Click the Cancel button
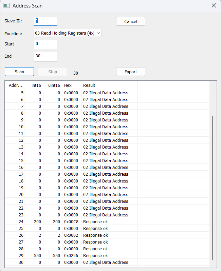 [131, 21]
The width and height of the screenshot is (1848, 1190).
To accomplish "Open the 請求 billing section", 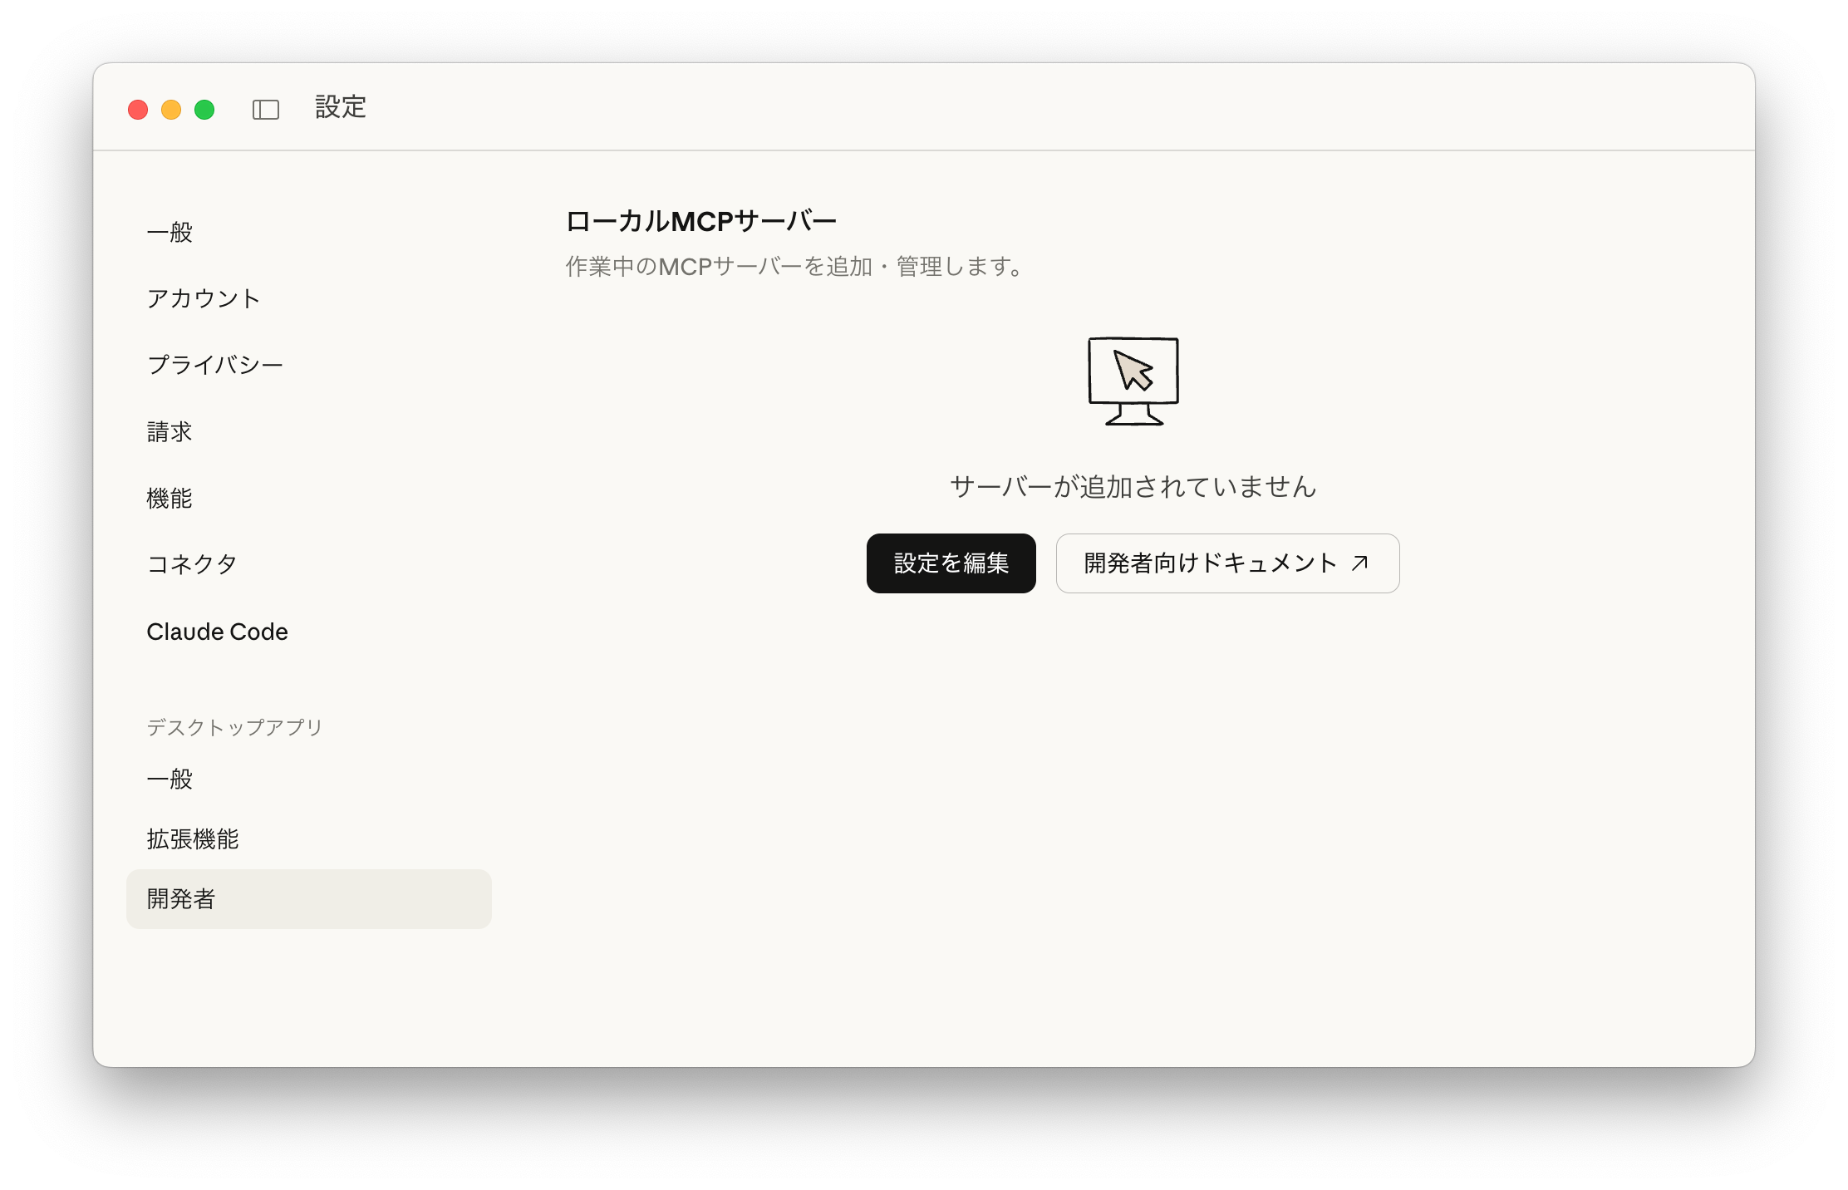I will (x=170, y=431).
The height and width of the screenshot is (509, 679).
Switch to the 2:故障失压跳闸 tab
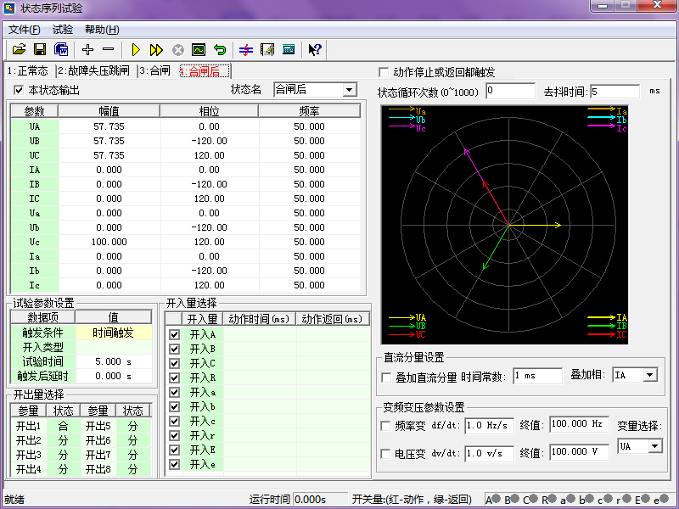coord(93,70)
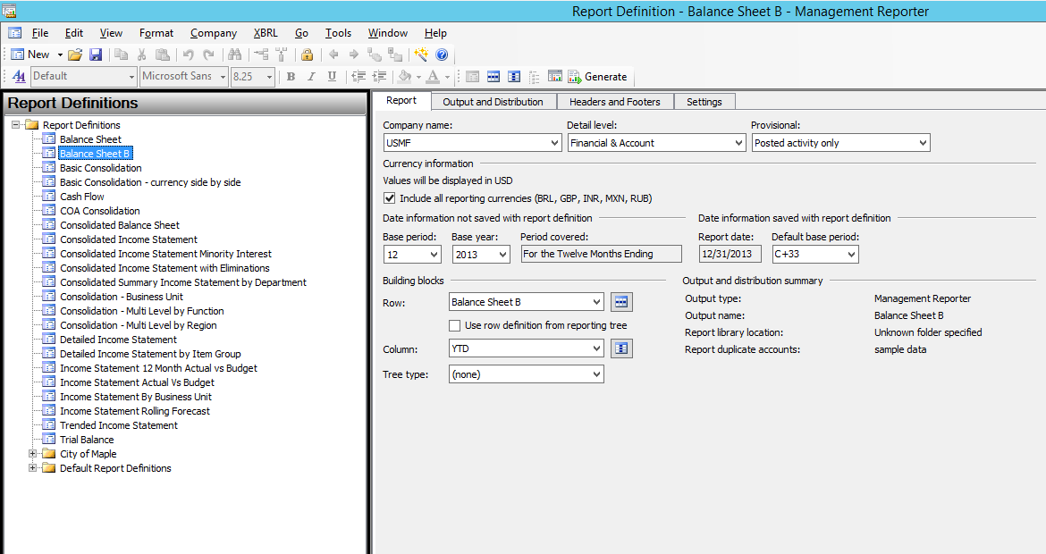The image size is (1046, 554).
Task: Open the Company name dropdown
Action: point(555,143)
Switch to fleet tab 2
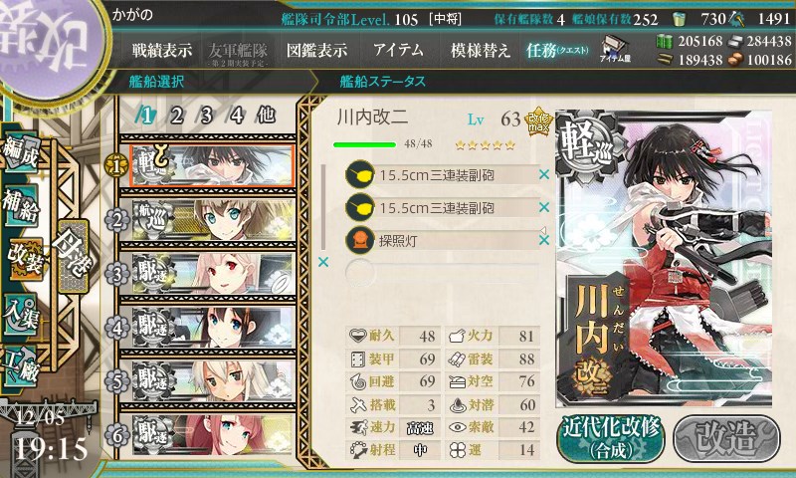This screenshot has width=796, height=478. (x=176, y=116)
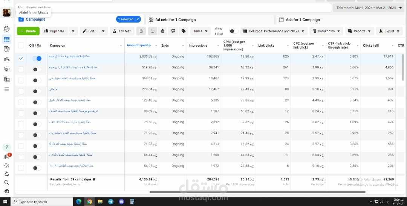The image size is (407, 206).
Task: Click the green Create button
Action: 28,31
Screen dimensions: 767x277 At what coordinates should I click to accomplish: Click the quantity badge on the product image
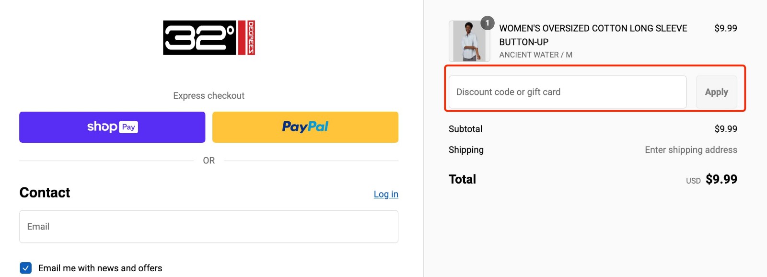click(488, 23)
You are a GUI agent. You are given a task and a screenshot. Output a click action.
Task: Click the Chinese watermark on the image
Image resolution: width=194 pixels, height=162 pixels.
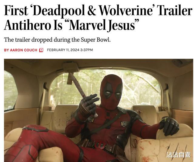point(178,155)
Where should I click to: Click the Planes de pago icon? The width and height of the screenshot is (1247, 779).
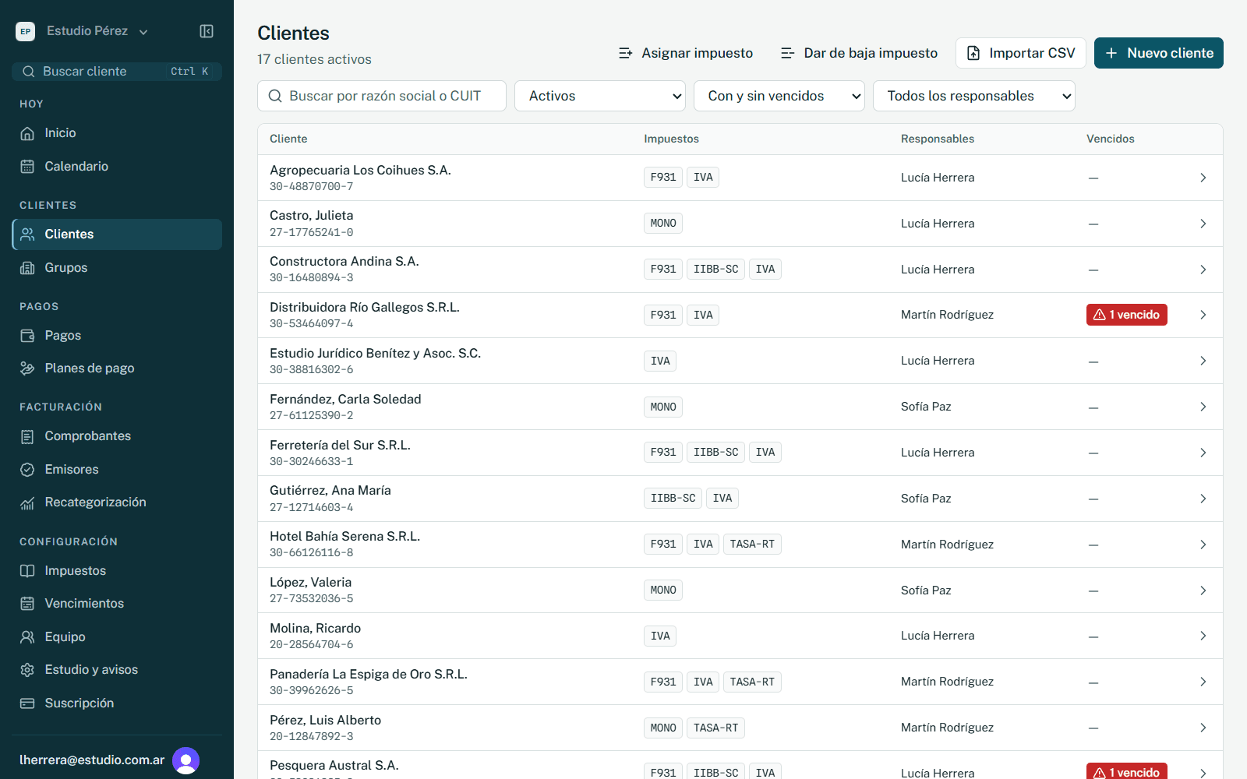click(27, 368)
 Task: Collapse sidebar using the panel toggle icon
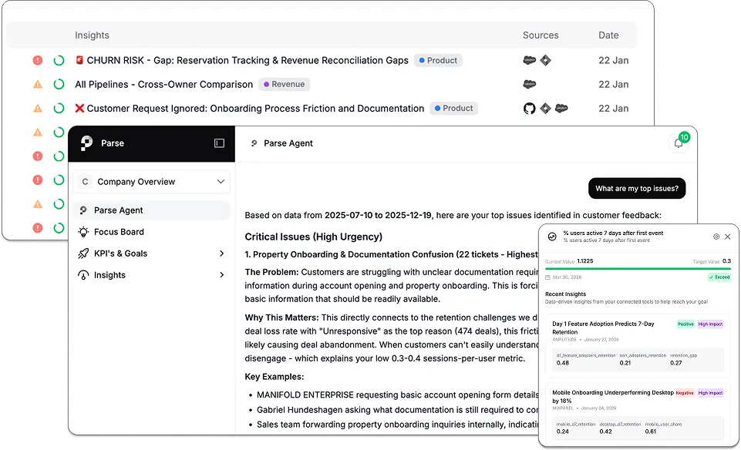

▬▬▬▬▬▬

> **SHORT EXERCISE**
Copy out word for word the rows from the line that contains "Screen dimensions: 767x277" through the end of the rows, both ends included. Leave the pictures out of your answer.

> **FINAL RESULT**
Screen dimensions: 767x277 At what coordinates should I click to accomplish: Click the quantity badge on the product image
click(488, 23)
You are a GUI agent. You are given a task and a screenshot. Output a click action.
Task: Click the Chinese watermark on the image
Image resolution: width=194 pixels, height=162 pixels.
point(178,155)
Where should I click to: Click the Planes de pago icon? The width and height of the screenshot is (1247, 779).
click(27, 368)
 Task: Collapse sidebar using the panel toggle icon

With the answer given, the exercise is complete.